Text shown =>
___

Going to look at another one today, what do you think of this? Sign says 88 CJ7 360 V8 automatic. I know the CJ ended in 86, so either he doesn't know jack, or it's a YJ with a CJ nose on it so he's calling it an 88 CJ. It appears to have only a half-cab softop with duster, no doors or backseat. Looks cool that way but I could only have a two seater for so long. Looks like half decent 33 all terrains which is good with me, as far as a running around tire, I'd get something different for plowing. 
I don't mind a thirsty V8, although the 4.2 is more than enough power. My concern is I'm not sure if the V8 means it has quadratrack, which I'm a little leery of. Seems like that's supposed to be a more problematic 4wd system, isn't it? Or full time 4wd or something? I forget. I'd like the V* for plowing, but again the 6 is probably more than enough and the 8 might be harder to keep cool plowing. If it is quadratrack it probably has better axles in it.
Hmmm


----------



## Detroitdan (Aug 15, 2005)

Well, looked at the "88" today, then talked to the guy on the phone. Motor looks to be built, it's a 360 with aluminum intake, edelbrock carb and headers, looks real nice. Chrysler trans, and I think a 300 case. Frame looks good, it's not a quadratrack (I guess they didn't even make them that late into the 80s) Took me about five minutes before I even realized it was a fiberglass tub. But it has a tailgate, which is different, most tubs I've seen don't have the gate. Roll bar has bars coming forward and down to the floor, I guess you'd call it a four point cage. Biggest thing I didn't like is the seats are a little ripped up and they don't belong in the vehicle, so I guess I'd throw them out and find some stock seats. 
Guy said it needs a little tinkering, like plugs, wires and a tranny flush. I asked why he thought the tranny needed attention, he said 1-2 shift is good, then it seems to stay in 2nd too long. 
He said he bought it to tow a boat, but it's scary towing so he wants to get rid of it. I can imagine towing much of anything would be scary behind a CJ. He's come down from $4200 gradually to $2500. I was hoping to stay under $2000 but he wouldn't go any lower than $2300. I kind of feel like it's worth it. Without driving it or hearing it yet, I can't make a decision, but it seems like the thing could be a real beast. It's only got a small shackle lift I think, with 31/11.50 tires.


----------

___

Record set =>
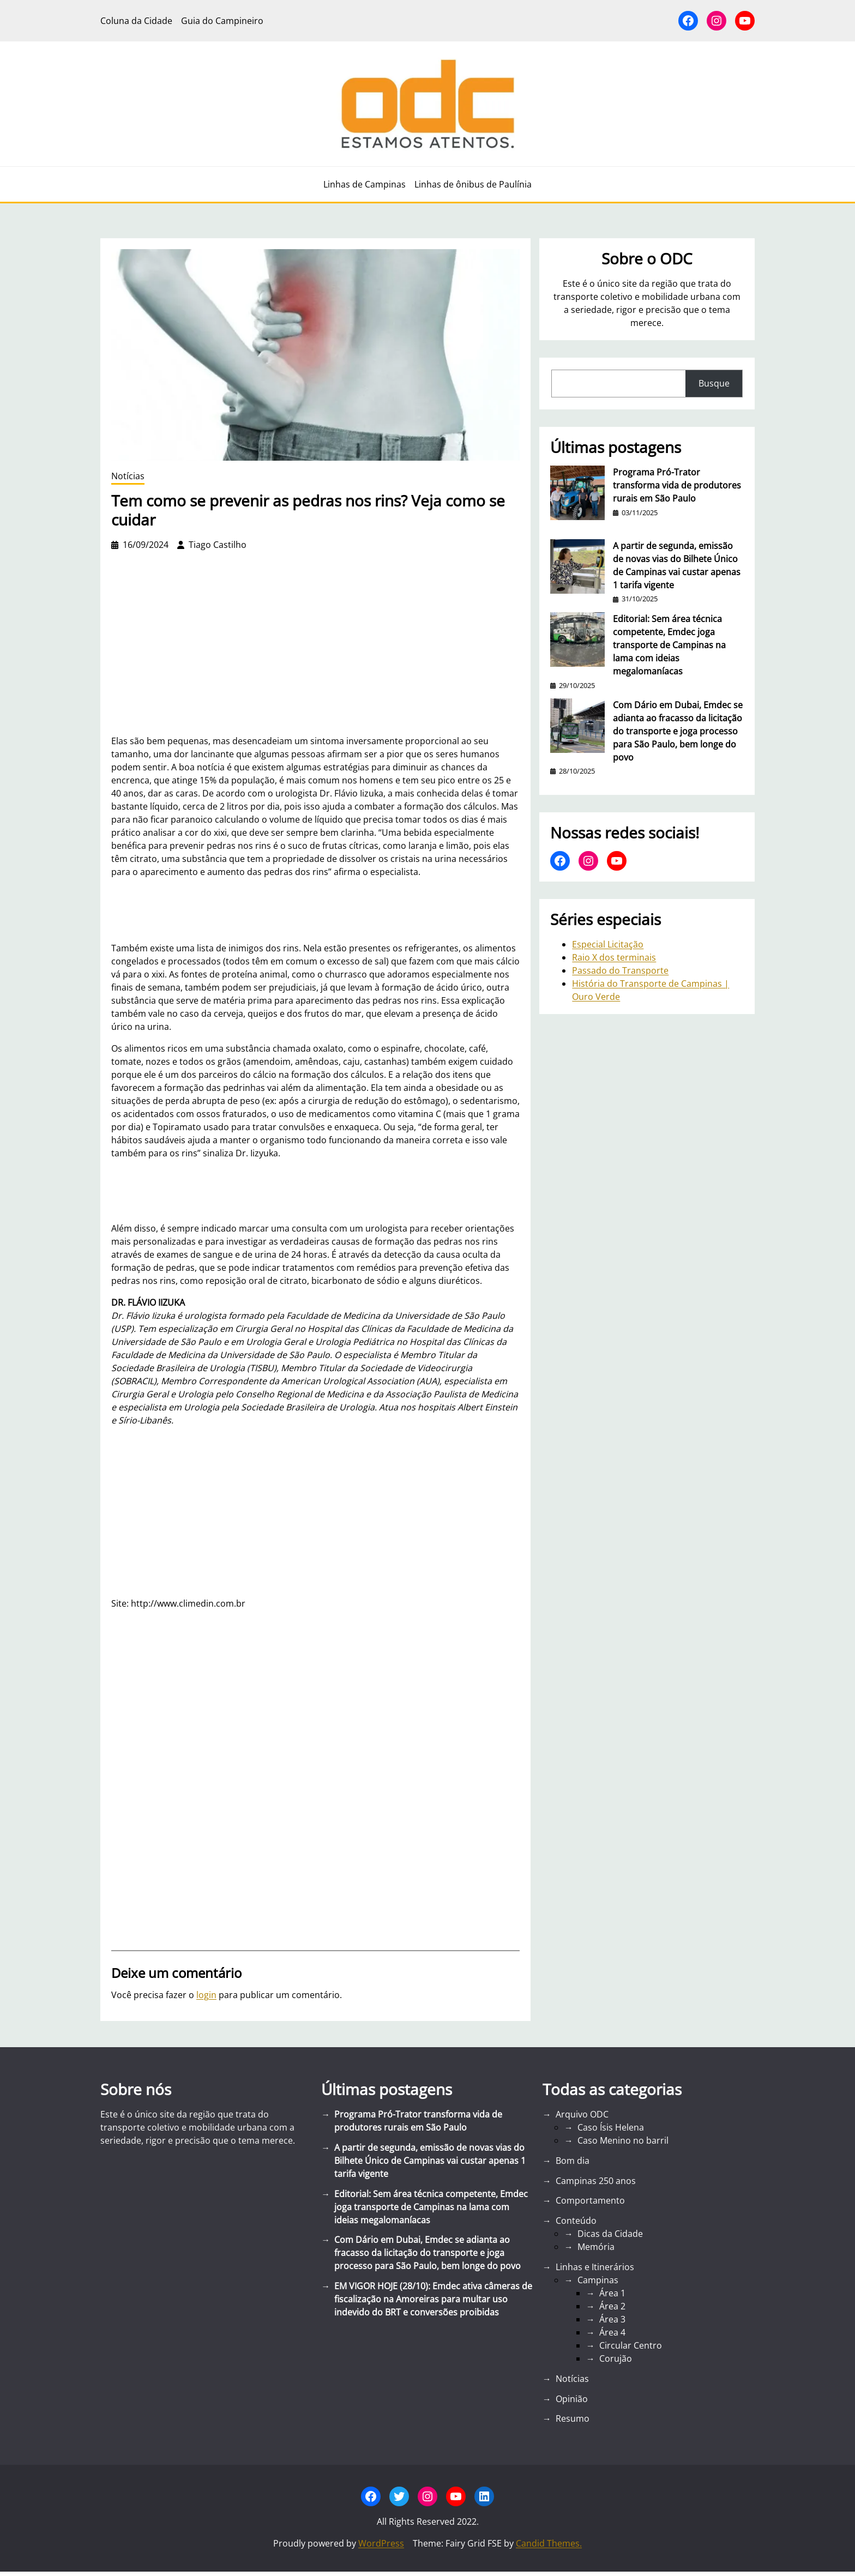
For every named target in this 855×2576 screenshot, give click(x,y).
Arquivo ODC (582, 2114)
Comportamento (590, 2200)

___

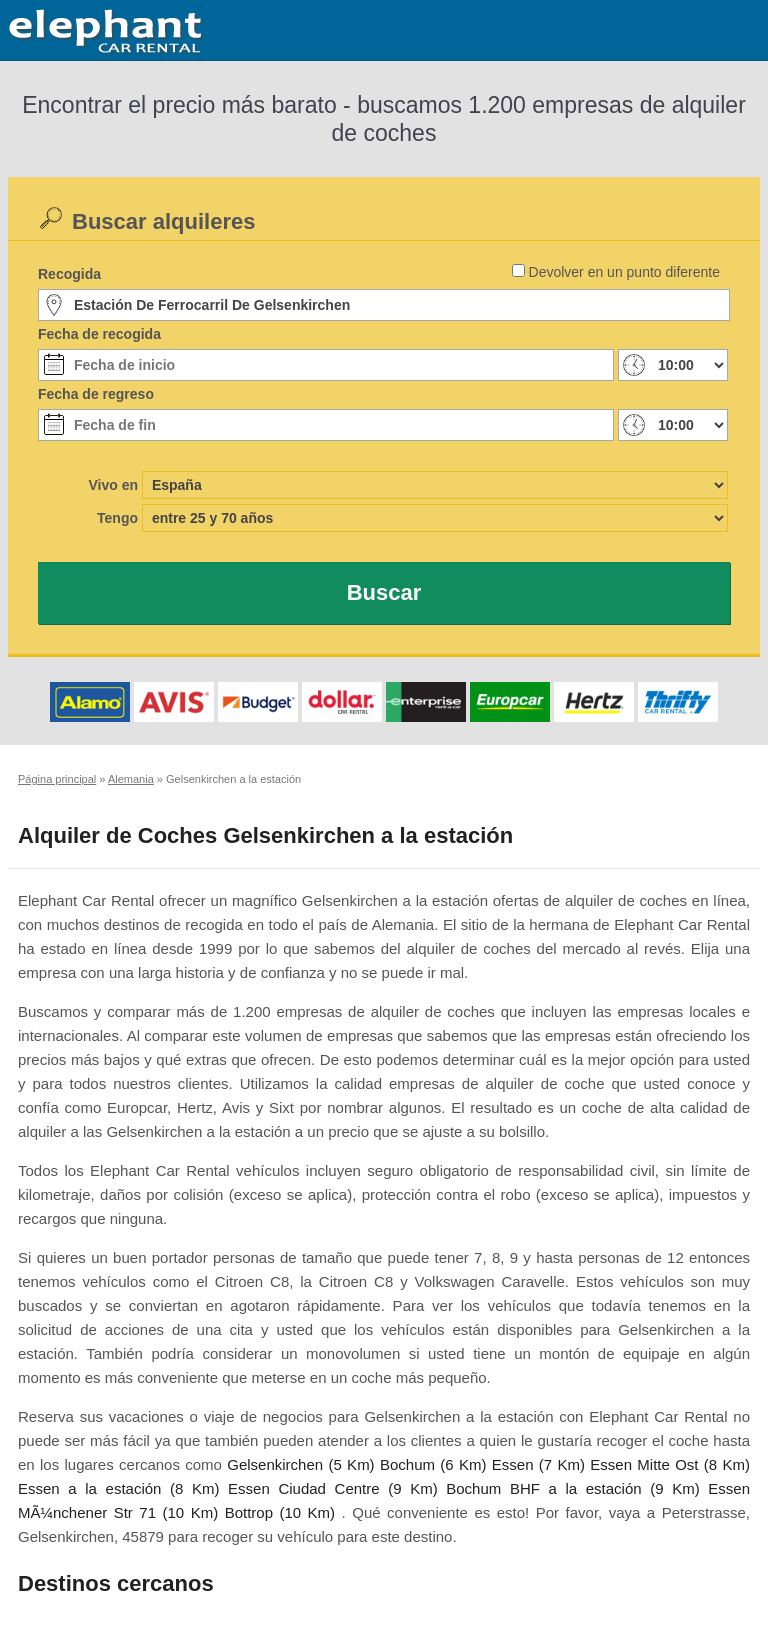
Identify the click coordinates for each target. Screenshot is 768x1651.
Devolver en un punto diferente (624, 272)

___

What this task involves =>
Rewrite the stretch of the Jeep forum thread beginning with "He said he bought" and ending with "with 31/11.50 tires.", changing "boat" to "camper".

Completed exercise =>
He said he bought it to tow a camper, but it's scary towing so he wants to get rid of it. I can imagine towing much of anything would be scary behind a CJ. He's come down from $4200 gradually to $2500. I was hoping to stay under $2000 but he wouldn't go any lower than $2300. I kind of feel like it's worth it. Without driving it or hearing it yet, I can't make a decision, but it seems like the thing could be a real beast. It's only got a small shackle lift I think, with 31/11.50 tires.